• **Records from a data collection**

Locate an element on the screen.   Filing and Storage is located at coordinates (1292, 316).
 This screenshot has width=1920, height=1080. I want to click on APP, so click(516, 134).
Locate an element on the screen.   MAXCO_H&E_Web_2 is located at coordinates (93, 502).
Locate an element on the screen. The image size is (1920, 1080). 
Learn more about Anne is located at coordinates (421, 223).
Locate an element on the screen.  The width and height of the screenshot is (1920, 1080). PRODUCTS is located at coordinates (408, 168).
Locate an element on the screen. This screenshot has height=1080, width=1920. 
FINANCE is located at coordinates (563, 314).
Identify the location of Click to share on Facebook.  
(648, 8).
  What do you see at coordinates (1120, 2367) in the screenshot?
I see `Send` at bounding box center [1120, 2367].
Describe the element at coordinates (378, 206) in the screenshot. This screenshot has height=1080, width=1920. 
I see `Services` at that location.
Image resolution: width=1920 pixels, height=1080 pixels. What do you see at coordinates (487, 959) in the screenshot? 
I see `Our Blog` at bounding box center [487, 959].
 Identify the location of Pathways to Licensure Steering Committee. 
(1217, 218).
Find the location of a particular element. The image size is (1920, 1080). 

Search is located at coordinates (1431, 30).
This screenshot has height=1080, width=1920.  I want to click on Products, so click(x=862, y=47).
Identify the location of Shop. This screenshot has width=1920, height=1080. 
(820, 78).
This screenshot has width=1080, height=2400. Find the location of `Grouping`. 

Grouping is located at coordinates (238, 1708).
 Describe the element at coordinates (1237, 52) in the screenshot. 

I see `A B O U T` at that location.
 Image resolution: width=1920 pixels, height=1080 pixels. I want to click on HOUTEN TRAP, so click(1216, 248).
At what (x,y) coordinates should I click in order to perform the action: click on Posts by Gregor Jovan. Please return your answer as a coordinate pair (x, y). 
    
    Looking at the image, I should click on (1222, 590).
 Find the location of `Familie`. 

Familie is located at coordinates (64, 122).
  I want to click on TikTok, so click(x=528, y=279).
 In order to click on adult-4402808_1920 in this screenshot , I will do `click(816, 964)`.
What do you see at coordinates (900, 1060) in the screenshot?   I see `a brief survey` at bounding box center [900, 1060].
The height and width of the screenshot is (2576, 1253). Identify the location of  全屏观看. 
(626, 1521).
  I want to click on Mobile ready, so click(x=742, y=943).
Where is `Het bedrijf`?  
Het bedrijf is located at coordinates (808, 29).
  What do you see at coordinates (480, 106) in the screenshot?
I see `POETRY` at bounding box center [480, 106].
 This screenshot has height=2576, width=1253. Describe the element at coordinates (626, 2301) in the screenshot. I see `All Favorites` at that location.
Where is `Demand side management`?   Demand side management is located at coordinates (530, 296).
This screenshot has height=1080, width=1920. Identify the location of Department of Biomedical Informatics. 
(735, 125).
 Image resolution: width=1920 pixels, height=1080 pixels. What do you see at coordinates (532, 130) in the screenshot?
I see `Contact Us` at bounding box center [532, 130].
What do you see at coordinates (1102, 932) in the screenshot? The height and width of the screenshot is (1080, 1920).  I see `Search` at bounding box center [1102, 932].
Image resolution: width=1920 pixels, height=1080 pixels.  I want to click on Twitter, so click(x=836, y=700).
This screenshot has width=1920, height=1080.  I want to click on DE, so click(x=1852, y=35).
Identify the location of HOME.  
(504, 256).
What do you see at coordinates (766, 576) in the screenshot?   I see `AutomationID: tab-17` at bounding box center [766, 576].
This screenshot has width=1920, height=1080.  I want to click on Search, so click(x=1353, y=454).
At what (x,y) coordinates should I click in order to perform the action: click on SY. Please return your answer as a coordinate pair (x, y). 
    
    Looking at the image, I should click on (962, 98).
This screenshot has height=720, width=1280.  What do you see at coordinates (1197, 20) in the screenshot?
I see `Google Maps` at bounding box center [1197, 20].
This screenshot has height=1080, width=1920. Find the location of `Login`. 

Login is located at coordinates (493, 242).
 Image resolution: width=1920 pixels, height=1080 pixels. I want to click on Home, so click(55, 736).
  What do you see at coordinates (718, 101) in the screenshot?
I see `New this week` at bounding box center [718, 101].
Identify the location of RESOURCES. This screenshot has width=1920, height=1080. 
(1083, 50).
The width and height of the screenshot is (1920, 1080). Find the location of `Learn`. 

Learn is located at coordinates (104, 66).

• **Task statement**
Please copy the material above word for word, every line of it.

• **The output**
Locate an element on the screen.   Filing and Storage is located at coordinates (1292, 316).
 This screenshot has width=1920, height=1080. I want to click on APP, so click(516, 134).
Locate an element on the screen.   MAXCO_H&E_Web_2 is located at coordinates (93, 502).
Locate an element on the screen. The image size is (1920, 1080). 
Learn more about Anne is located at coordinates (421, 223).
Locate an element on the screen.  The width and height of the screenshot is (1920, 1080). PRODUCTS is located at coordinates (408, 168).
Locate an element on the screen. This screenshot has height=1080, width=1920. 
FINANCE is located at coordinates (563, 314).
Identify the location of Click to share on Facebook.  
(648, 8).
  What do you see at coordinates (1120, 2367) in the screenshot?
I see `Send` at bounding box center [1120, 2367].
Describe the element at coordinates (378, 206) in the screenshot. This screenshot has height=1080, width=1920. 
I see `Services` at that location.
Image resolution: width=1920 pixels, height=1080 pixels. What do you see at coordinates (487, 959) in the screenshot? 
I see `Our Blog` at bounding box center [487, 959].
 Identify the location of Pathways to Licensure Steering Committee. 
(1217, 218).
Find the location of a particular element. The image size is (1920, 1080). 

Search is located at coordinates (1431, 30).
This screenshot has height=1080, width=1920.  I want to click on Products, so click(x=862, y=47).
Identify the location of Shop. This screenshot has width=1920, height=1080. 
(820, 78).
This screenshot has width=1080, height=2400. Find the location of `Grouping`. 

Grouping is located at coordinates (238, 1708).
 Describe the element at coordinates (1237, 52) in the screenshot. 

I see `A B O U T` at that location.
 Image resolution: width=1920 pixels, height=1080 pixels. I want to click on HOUTEN TRAP, so click(1216, 248).
At what (x,y) coordinates should I click in order to perform the action: click on Posts by Gregor Jovan. Please return your answer as a coordinate pair (x, y). 
    
    Looking at the image, I should click on (1222, 590).
 Find the location of `Familie`. 

Familie is located at coordinates (64, 122).
  I want to click on TikTok, so click(x=528, y=279).
 In order to click on adult-4402808_1920 in this screenshot , I will do `click(816, 964)`.
What do you see at coordinates (900, 1060) in the screenshot?   I see `a brief survey` at bounding box center [900, 1060].
The height and width of the screenshot is (2576, 1253). Identify the location of  全屏观看. 
(626, 1521).
  I want to click on Mobile ready, so click(x=742, y=943).
Where is `Het bedrijf`?  
Het bedrijf is located at coordinates (808, 29).
  What do you see at coordinates (480, 106) in the screenshot?
I see `POETRY` at bounding box center [480, 106].
 This screenshot has height=2576, width=1253. Describe the element at coordinates (626, 2301) in the screenshot. I see `All Favorites` at that location.
Where is `Demand side management`?   Demand side management is located at coordinates (530, 296).
This screenshot has height=1080, width=1920. Identify the location of Department of Biomedical Informatics. 
(735, 125).
 Image resolution: width=1920 pixels, height=1080 pixels. What do you see at coordinates (532, 130) in the screenshot?
I see `Contact Us` at bounding box center [532, 130].
What do you see at coordinates (1102, 932) in the screenshot? The height and width of the screenshot is (1080, 1920).  I see `Search` at bounding box center [1102, 932].
Image resolution: width=1920 pixels, height=1080 pixels.  I want to click on Twitter, so click(x=836, y=700).
This screenshot has width=1920, height=1080.  I want to click on DE, so click(x=1852, y=35).
Identify the location of HOME.  
(504, 256).
What do you see at coordinates (766, 576) in the screenshot?   I see `AutomationID: tab-17` at bounding box center [766, 576].
This screenshot has width=1920, height=1080.  I want to click on Search, so click(x=1353, y=454).
At what (x,y) coordinates should I click in order to perform the action: click on SY. Please return your answer as a coordinate pair (x, y). 
    
    Looking at the image, I should click on (962, 98).
This screenshot has height=720, width=1280.  What do you see at coordinates (1197, 20) in the screenshot?
I see `Google Maps` at bounding box center [1197, 20].
This screenshot has height=1080, width=1920. Find the location of `Login`. 

Login is located at coordinates (493, 242).
 Image resolution: width=1920 pixels, height=1080 pixels. I want to click on Home, so click(55, 736).
  What do you see at coordinates (718, 101) in the screenshot?
I see `New this week` at bounding box center [718, 101].
Identify the location of RESOURCES. This screenshot has width=1920, height=1080. 
(1083, 50).
The width and height of the screenshot is (1920, 1080). Find the location of `Learn`. 

Learn is located at coordinates (104, 66).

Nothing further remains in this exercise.